3. The attempt at a solution
Is it something to do with the fact that the perturbation must be small compared to the rest of the hamiltonian? But for hydrogen like uranium the ionization energy is still 28000 times that of the spin orbit shift? Or could it be to do with the fact that the bohr radius for uranium approaches the radius of the nucleus?
1. The problem statement, all variables and given/known data

2. Relevant equations

3. The attempt at a solution

2. May 4, 2009

millitiz

Well, I am a bit confused by your question, too.
So normally, we can obtain the EXACT result by using J operator and what not.

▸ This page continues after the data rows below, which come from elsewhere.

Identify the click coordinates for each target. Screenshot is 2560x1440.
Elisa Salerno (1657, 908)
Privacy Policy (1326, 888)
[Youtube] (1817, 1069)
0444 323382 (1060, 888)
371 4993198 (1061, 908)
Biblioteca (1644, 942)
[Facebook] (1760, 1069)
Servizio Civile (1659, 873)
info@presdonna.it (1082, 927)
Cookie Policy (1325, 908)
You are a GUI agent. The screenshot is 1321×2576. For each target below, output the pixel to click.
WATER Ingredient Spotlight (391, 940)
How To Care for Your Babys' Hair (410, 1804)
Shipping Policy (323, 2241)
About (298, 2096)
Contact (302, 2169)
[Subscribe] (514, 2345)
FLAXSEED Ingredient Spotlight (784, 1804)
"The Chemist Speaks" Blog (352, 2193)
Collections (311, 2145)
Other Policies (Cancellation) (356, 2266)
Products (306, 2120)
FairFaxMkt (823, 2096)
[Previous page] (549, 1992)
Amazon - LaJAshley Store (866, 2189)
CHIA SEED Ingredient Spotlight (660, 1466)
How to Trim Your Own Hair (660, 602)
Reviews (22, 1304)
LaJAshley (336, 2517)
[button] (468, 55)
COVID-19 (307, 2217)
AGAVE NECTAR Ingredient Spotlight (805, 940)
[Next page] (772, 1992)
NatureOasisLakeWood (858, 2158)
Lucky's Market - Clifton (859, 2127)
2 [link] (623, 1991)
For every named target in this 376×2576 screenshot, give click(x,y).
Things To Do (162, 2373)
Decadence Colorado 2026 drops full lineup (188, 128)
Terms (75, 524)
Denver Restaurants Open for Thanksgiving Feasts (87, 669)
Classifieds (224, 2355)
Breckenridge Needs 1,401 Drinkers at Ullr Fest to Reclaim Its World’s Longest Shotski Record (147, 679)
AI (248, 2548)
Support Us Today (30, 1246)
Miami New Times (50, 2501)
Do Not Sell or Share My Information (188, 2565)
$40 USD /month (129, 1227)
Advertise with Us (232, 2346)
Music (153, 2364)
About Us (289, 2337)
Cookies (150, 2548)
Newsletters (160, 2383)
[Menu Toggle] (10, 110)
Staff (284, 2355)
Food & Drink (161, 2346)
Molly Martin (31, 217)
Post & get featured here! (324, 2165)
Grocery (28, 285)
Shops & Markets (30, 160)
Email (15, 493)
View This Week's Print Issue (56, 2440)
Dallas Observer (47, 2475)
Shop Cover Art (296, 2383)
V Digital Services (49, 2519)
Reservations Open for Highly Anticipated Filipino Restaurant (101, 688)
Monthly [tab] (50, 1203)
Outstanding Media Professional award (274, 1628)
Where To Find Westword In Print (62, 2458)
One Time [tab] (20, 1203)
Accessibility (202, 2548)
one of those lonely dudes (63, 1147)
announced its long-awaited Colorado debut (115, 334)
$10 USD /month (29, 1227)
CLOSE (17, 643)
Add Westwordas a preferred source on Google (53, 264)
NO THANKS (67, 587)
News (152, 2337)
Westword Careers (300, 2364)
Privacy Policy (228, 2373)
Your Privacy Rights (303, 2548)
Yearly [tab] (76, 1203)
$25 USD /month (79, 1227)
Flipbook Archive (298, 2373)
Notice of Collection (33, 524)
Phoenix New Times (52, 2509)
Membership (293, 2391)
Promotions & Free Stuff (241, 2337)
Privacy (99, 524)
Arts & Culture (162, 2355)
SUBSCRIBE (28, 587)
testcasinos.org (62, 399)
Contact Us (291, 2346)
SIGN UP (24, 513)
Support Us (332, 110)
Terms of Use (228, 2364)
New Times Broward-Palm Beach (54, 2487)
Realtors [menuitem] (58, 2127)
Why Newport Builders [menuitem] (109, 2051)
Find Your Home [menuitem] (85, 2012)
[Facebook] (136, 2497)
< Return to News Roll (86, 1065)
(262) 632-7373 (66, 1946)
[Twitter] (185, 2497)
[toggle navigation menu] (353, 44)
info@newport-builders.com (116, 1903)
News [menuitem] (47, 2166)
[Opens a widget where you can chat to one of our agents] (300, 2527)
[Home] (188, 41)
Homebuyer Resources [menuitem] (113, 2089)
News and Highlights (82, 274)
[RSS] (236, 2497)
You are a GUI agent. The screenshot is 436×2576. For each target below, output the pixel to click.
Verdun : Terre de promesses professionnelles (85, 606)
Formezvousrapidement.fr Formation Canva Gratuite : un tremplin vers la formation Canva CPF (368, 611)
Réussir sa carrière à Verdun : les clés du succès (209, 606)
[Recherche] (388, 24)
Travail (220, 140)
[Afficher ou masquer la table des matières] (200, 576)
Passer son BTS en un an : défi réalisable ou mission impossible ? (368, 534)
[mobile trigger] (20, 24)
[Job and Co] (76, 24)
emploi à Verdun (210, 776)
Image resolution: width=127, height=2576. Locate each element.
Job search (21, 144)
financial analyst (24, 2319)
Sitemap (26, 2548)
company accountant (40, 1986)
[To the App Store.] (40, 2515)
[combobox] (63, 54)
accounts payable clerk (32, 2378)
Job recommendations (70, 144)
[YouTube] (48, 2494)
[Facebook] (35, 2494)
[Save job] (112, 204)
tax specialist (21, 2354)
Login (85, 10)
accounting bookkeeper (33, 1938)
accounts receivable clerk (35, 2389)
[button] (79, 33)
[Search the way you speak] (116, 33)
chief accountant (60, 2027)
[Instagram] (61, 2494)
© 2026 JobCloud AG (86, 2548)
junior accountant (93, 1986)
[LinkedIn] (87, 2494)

And since we can get the exact wave function, why do we want to do it "approximately?"
The reason that Perturbation probably does not work is that, in order to get your energy, you need to know the wave function (or approximately the wave function) through the equation
E_n = <$$\Phi$$_n l H l $$\Phi$$_n>
We know H, it has many extra terms (especially the L dot S term)
This L dot S term made your previous wave function for Hydrogen invalid.
So without solving J and stuff like that, you actually don't really know what your phi look like (notice that this phi would not look like the original ones, ie, without the spin, because of the L dot S term). So essentially, you still need to go through solving J, and what not. And since you go through the whole thing, you can in fact get the exactly E. So I guess yes you could, it is probably just a bit redundant.